The uncertainty has also dampened stock market sentiment, with foreign institutional investors pulling back amid fears of conflict escalation.
Trade disruptions along the border and reduced regional cooperation could hit Pakistan’s exports, particularly as India is a key player in South Asian trade. Rising military expenditures in response to the tensions divert valuable fiscal resources away from development, infrastructure, and social programs—at a time when Pakistan is already struggling to meet IMF bailout conditions involving spending cuts and revenue reforms.
Furthermore, the threat of sanctions or diplomatic isolation by India and its allies could limit access to global markets and financing. This is especially risky given Pakistan's dependency on external debt and inflows from friendly nations like China and Gulf countries.

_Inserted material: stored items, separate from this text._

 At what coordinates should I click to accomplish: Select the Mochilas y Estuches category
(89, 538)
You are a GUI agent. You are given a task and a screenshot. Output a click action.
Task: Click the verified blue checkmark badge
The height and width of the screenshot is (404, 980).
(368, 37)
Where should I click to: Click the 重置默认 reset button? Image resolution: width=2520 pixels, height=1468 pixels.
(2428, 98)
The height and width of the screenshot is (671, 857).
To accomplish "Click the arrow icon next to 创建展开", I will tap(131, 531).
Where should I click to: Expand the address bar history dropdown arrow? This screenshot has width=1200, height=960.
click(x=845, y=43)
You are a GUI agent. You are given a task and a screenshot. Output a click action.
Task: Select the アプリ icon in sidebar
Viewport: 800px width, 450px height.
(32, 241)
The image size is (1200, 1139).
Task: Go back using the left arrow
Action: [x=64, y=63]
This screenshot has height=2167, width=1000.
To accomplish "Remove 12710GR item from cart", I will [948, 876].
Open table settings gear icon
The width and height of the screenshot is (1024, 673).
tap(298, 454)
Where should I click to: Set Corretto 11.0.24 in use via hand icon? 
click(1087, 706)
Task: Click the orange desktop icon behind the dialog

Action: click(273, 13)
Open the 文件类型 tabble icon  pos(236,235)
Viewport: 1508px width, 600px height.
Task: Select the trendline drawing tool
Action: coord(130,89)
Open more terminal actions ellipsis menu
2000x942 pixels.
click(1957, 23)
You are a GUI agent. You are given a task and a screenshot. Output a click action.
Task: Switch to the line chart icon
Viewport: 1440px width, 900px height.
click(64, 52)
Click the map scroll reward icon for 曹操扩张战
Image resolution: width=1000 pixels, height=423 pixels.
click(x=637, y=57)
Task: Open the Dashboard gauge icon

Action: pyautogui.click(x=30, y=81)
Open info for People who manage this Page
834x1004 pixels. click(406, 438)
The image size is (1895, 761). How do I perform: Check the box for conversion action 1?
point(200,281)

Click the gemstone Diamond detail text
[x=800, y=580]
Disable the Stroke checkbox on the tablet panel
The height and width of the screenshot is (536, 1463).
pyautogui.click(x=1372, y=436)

Without de-escalation and diplomatic resolution, prolonged tensions with India could accelerate economic decline, disrupt recovery efforts, and exacerbate inflation and unemployment in Pakistan. Stability is critical for economic rebuilding and restoring investor trust.
Pakistan's economic outlook remains uncertain. While recent IMF assistance provides short-term relief, structural issues such as a narrow tax base, energy shortages, and political instability persist. Geopolitical tensions, particularly with neighbouring India, further exacerbate economic vulnerabilities. Without comprehensive reforms and improved governance, Pakistan's economy may continue to face stagnation and external dependencies.
Addressing structural deficiencies, enhancing fiscal discipline, and fostering political stability are imperative for the growth revival. The country needs comprehensive reforms to improve governance, diversify the economy, and strengthen institutions.
Without decisive action, the nation risks prolonged economic hardship and diminished prospects for its people. Support from IMF can only provide temporary relief, but long-term stability depends on domestic policy choices and the government's commitment to reform.